As vezes eu esquecia e confundia o que tínhamos como uma amizade colorida com benefícios.
- Lembro.
- Então vai querer o quê?
Dou um meio sorriso.
- Nada. Vou dar um jeito.
- As vezes esqueço que gosta de resolver as coisas por conta própria. Me ligue se quiser ajuda.
- Tá bom.
Após desligar levanto, deixando o quarto em direção ao banheiro no corredor. Graças a uma pasta no banheiro, consigo dar um jeito no meu hálito matinal e parecer parcialmente limpa.
Passo pelo quarto que André estava com Rita e o encontro vazio, o que me fez ir para o primeiro andar, onde encontro Rita na sala.
- Cadê o André?
- Saiu cedo.
- Pra onde?
Ela dá de ombros.
- Não sei. Ele não falou - Ela me olha - Dormiu bem?
- Muito - Sento ao lado dela.
- Aquele colchão é ótimo, não é?
- André deveria mudar o colchão de toda a casa.

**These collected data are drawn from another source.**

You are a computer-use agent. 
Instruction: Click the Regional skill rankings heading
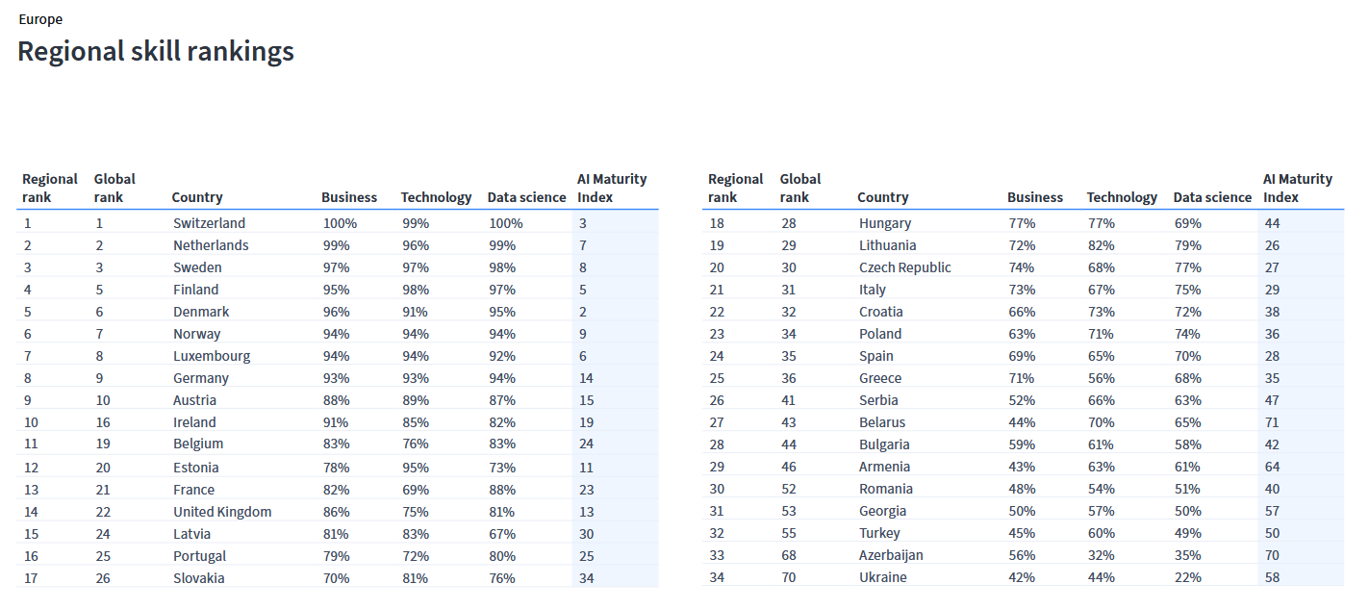coord(156,51)
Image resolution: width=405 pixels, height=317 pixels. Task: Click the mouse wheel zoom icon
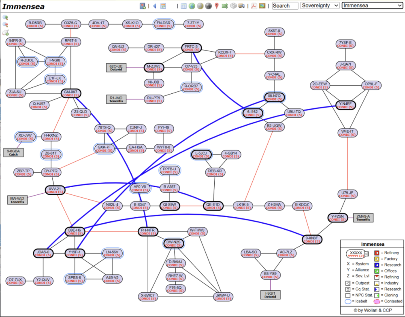point(6,33)

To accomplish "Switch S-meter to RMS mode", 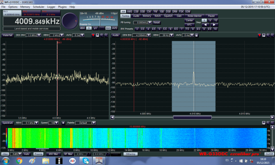I will 108,28.
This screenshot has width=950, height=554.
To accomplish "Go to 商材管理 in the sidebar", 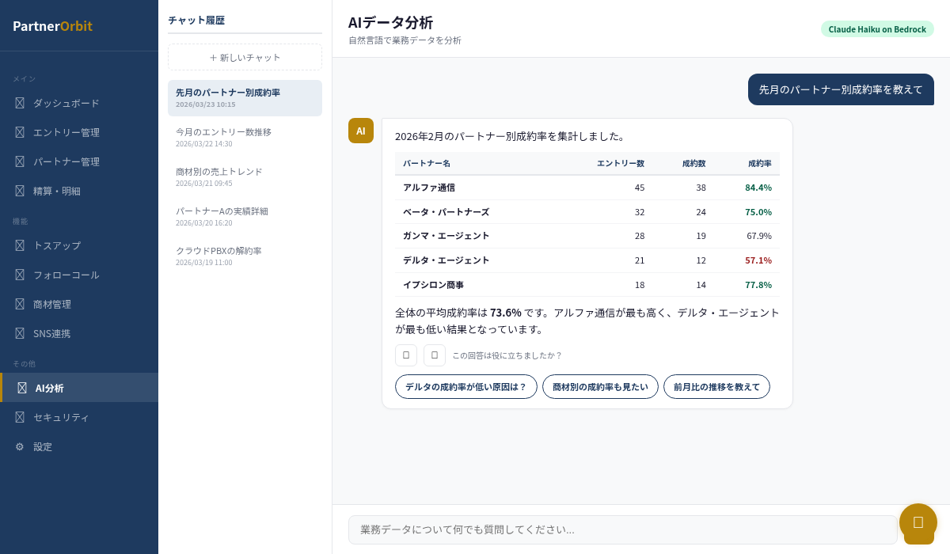I will [x=52, y=304].
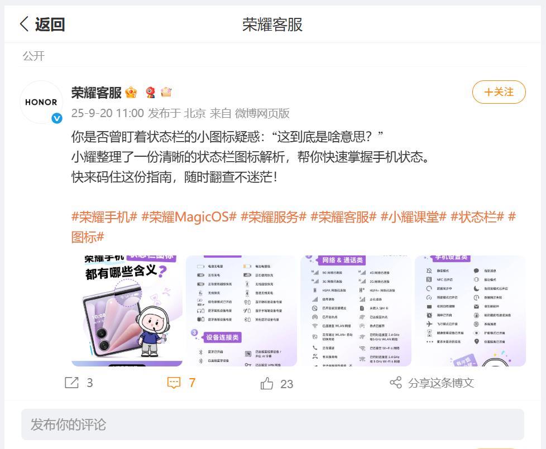546x449 pixels.
Task: Open the HONOR profile avatar
Action: click(41, 102)
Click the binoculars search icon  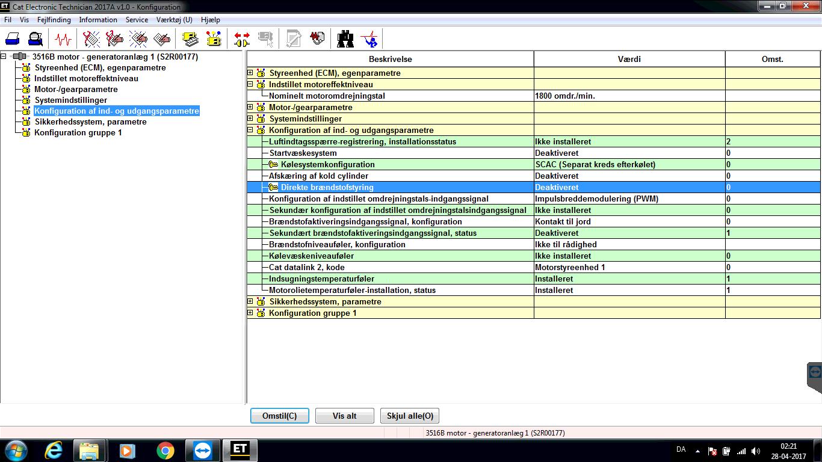tap(345, 39)
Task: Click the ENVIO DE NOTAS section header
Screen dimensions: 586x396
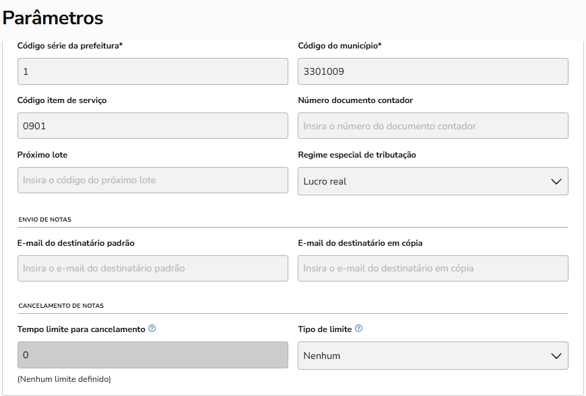Action: (x=44, y=220)
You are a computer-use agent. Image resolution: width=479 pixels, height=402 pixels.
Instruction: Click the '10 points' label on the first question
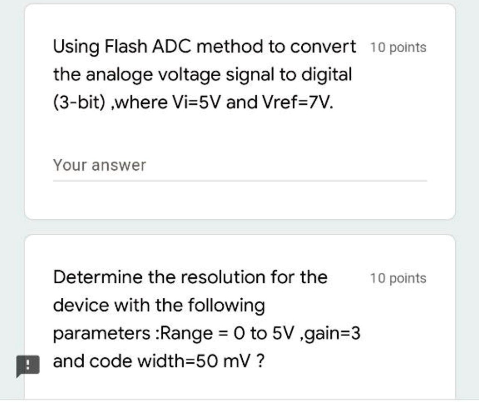point(398,47)
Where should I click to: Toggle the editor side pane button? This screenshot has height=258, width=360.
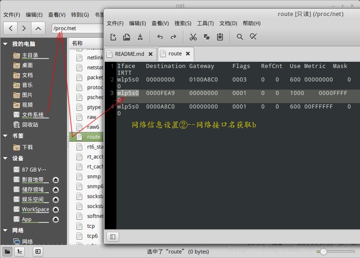(113, 236)
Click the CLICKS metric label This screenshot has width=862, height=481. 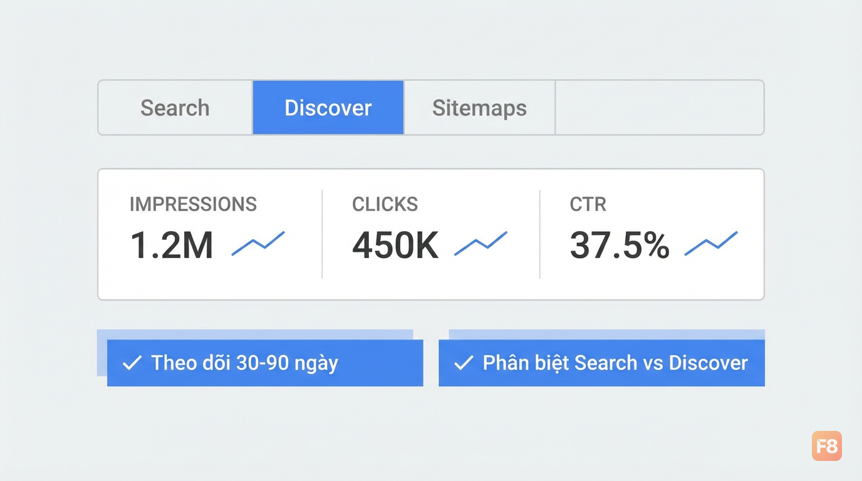click(x=385, y=204)
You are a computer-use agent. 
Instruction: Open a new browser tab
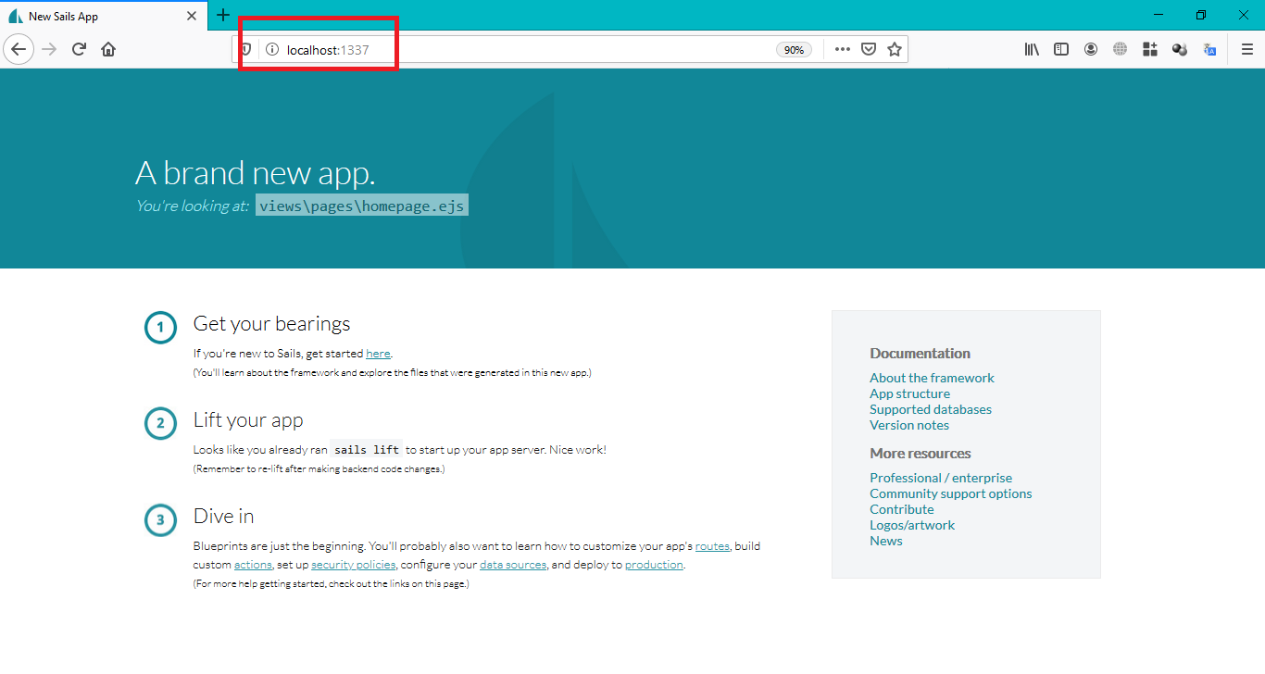[223, 15]
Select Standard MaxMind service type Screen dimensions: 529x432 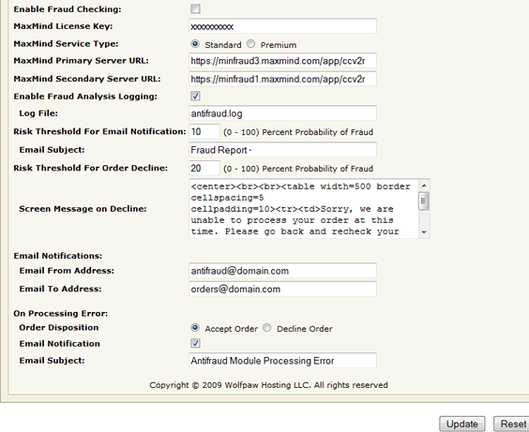(x=195, y=44)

- Ele teria que vender muita droga pra isso.
Um silêncio estranho se instala de repente, o que me faz olhar ao redor.
- Será que já posso voltar para minha normalidade?
- É isso também que quero saber.
Depois da nossa breve conversa, tomamos café, não só uma vez, duas. A comida que era nos oferecida, era muito boa para comer apenas uma vez.
Após o segundo café da manhã, decidi por conta própria “passear” pela casa, mesmo isso sendo uma tremenda falta de educação.
A casa era enorme, os cômodas espaçosos e tudo muito bem decorado da melhor forma possível, deixando claro o poder aquisitivo de Átila.
No pátio só havia três carros, o que confirmava que realmente estávamos “sozinhas”.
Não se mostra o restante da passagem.